Cervia is a seaside town of some 30,000 people in Emilia-Romagna in Italy, best known for its salt which has been locally produced for hundreds of years. The name Cervia probably refers to the Acervi which is the name given to large amounts of salt left in the local evaporation pods. Biproducts of the salt production process are salt water, salt and mud which are then used in the nearby spa for therapeutical purposes. In this film I show the spa - although it is closed and I was shown around specially for this film.
As can be seen, I was fortunate enough to park right in the centre of town although in summer you would not get away with this in a motorhome - however there are campsites around 2km from the centre which I show in this film.
Cervia is a fishing port - so fresh fish is available throughout the year!

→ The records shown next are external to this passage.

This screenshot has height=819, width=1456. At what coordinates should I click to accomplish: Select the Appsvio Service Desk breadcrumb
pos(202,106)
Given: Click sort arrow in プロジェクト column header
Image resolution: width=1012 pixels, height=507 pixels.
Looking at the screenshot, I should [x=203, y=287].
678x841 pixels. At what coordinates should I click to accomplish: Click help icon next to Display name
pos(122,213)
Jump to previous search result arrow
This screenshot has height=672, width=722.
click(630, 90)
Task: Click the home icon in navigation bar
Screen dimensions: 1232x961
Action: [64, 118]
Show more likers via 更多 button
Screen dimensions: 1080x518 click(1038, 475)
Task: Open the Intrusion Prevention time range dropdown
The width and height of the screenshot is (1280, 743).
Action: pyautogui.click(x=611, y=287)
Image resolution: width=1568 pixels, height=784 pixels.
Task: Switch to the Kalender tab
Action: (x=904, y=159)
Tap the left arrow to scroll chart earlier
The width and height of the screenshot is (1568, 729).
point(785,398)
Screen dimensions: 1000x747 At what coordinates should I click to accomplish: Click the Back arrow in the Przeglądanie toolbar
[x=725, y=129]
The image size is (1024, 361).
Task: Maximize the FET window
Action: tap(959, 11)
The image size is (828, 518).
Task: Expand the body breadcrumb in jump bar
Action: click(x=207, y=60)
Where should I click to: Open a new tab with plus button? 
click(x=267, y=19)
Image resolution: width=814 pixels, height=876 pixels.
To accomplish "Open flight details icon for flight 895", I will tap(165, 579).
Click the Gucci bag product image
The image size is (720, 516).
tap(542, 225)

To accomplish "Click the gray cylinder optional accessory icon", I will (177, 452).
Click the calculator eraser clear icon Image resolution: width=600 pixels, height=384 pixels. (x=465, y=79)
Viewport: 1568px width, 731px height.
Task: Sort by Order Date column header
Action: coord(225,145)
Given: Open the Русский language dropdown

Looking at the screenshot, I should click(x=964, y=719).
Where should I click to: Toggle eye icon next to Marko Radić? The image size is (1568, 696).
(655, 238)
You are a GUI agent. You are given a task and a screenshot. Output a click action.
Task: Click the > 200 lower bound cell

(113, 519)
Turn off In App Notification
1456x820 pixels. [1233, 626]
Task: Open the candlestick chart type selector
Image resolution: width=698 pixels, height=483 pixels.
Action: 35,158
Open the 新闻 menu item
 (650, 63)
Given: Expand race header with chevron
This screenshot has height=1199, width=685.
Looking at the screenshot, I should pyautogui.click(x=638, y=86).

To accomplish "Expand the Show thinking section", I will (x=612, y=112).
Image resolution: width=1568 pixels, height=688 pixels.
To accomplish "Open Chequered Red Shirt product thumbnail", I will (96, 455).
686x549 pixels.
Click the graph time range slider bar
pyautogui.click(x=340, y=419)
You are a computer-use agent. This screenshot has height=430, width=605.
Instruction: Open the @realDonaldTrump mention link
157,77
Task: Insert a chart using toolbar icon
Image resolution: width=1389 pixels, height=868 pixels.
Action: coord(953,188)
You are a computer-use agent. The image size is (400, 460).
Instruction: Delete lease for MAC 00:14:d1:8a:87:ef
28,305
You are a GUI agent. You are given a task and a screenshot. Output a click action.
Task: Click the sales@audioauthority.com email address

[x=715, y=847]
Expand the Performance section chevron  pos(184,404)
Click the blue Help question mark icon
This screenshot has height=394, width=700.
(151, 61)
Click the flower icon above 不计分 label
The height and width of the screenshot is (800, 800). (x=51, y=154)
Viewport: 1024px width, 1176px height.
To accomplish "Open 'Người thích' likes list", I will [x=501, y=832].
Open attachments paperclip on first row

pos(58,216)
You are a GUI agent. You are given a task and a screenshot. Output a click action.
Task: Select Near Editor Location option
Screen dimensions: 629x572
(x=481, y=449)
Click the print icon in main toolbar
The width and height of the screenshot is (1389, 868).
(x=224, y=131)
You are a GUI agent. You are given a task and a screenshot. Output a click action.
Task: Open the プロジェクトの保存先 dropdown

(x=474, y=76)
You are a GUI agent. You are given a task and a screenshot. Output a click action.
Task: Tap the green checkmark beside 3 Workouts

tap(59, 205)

The town has existed probably for 3,000 years, founded by the Greeks. The medieval city was in the salt marsh, it was walled and had three fortified entrances, seven churches and a castle. It was important enough to get a mention in Dante's Divine Comedy (Inferno, Canto XXVII, lines 40–42).
The marsh was malarial and therefore unhealthy and on 9 November 1697 Pope Innocent XII ordered the whole city to be rebuilt in a safer location - so everything moved. One of the reasons for the original location was defence against pirates in the Adriatic, however the sea had retreated around one kilometre and so the new location was safer. However the Pope kept his eye on the bottom line and remembered that the main business was salt, so the new Cervia had to have silos for storage of salt, containing up to 13,000 tons. Those silos can still be seen today, one on each side of the canal.
The town that we can see today therefore is a prime example of early eighteenth century planning - a new town so to speak. It is built in a square, with the poorer housing on the outsides and the wealthier residences around the magnificent town square.